116A16

76歳の女性。高血糖と尿蛋白を指摘されて来院した。退職前の健診で血糖値が高めであることを指摘されていたが、そのままにしていた。60歳で退職後は健診を受診していなかった。退職後の3年間で体重が10kg増加した。既往歴に特記すべきことはない。姉に糖尿病がある。現在はひとり暮らしである。運動習慣はない。視力低下のために眼科を受診したところ、増殖性糖尿病網膜症と診断され、高血糖と尿蛋白も指摘されて紹介された。身長154cm、体重70kg。脈拍72/分、整。血圧142/80mmHg。胸腹部に異常を認めない。両下腿に軽度の圧痕性浮腫を認める。尿所見:蛋白2+、糖3+、潜血(−)。随時尿の尿蛋白/Cr比は1.2g/gCr(基準0.15未満)。尿沈渣に赤血球1~2/HPF、白血球1~2/HPF、円柱を認めない。血液生化学所見:総蛋白6.1g/dL、アルブミン4.2g/dL、尿素窒素16mg/dL、クレアチニン0.6mg/dL、eGFR 72.3mL/分/1.73m2、随時血糖値201mg/dL、HbA1c 10.2%(基準4.6~6.2)、Na 142mEq/L、K 4.5mEq/L、Cl 100mEq/L、Ca 9.2mg/dL。抗GAD抗体陰性。尿蛋白の原因を調べるための腎生検は患者が希望しなかった。

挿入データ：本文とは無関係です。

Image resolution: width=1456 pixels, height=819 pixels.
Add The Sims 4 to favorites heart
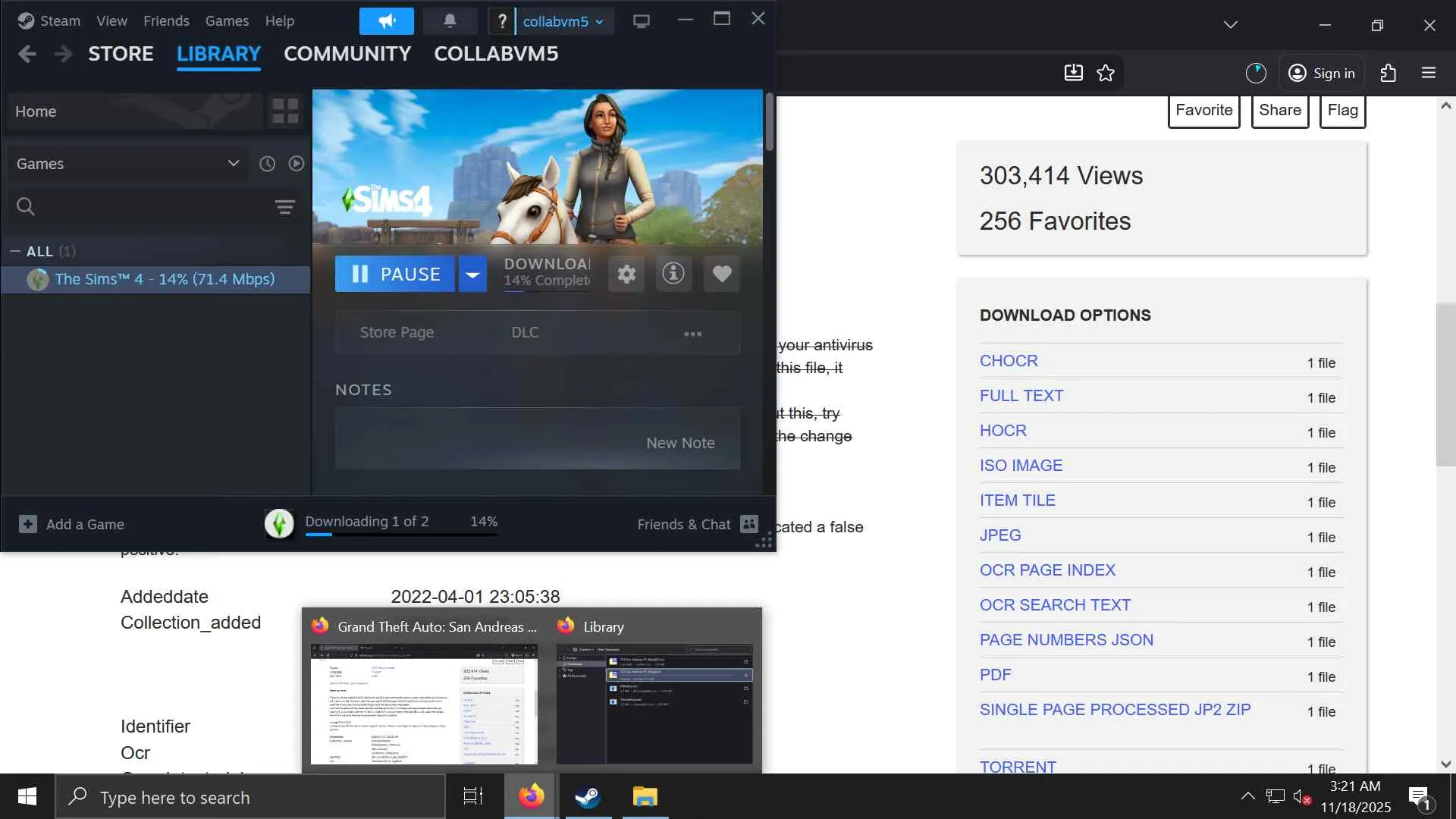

本患者の蛋白尿の原因が糖尿病性腎症であることを最も示唆する所見はどれか。

姉の糖尿病歴
抗GAD抗体陰性
糖尿病網膜症の存在
随時血糖値>200mg/dL
尿蛋白/Cr比>1.0g/gCr

解答: c

116A16の解説

【プロセス】
①高齢女性
②高血糖と尿蛋白を指摘(蛋白2+、糖3+)
③3年間で体重が10kg増加
④増殖性糖尿病網膜症と診断済
⑤随時尿の尿蛋白/Cr比は1.2g/gCr
⑥随時血糖値201mg/dL、HbA1c 10.2%
⑦抗GAD抗体陰性
☞①⑥⑦より2型糖尿病と考えられる。④⑥より状態は好ましくない。⑤からは蛋白尿の存在が読み取れ、②③からは糖尿病性腎症により体内の水分貯留が示唆される。

【選択肢考察】
a 家族歴は糖尿病リスクの1つではあるが、これをもって糖尿病性腎症と決めるわけではない。
b 1型ではなく2型であることが示唆されるが、糖尿病性腎症を示唆するわけではない。
c 正しい。糖尿病網膜症が存在する段階ではすでにコントロールが思わしくなく、全身の合併症が進行している可能性が高い。そのため、糖尿病性腎症の存在も高率に疑われる。
d 糖尿病自体の診断には有効であるが、これをもって腎症と言えるわけではない。
e 尿蛋白が多いことを示す。たしかに腎と関連する指標ではあるも、糖尿病以外の原因で尿蛋白が漏出している可能性もあるため、糖尿病性腎症とは言い切れない。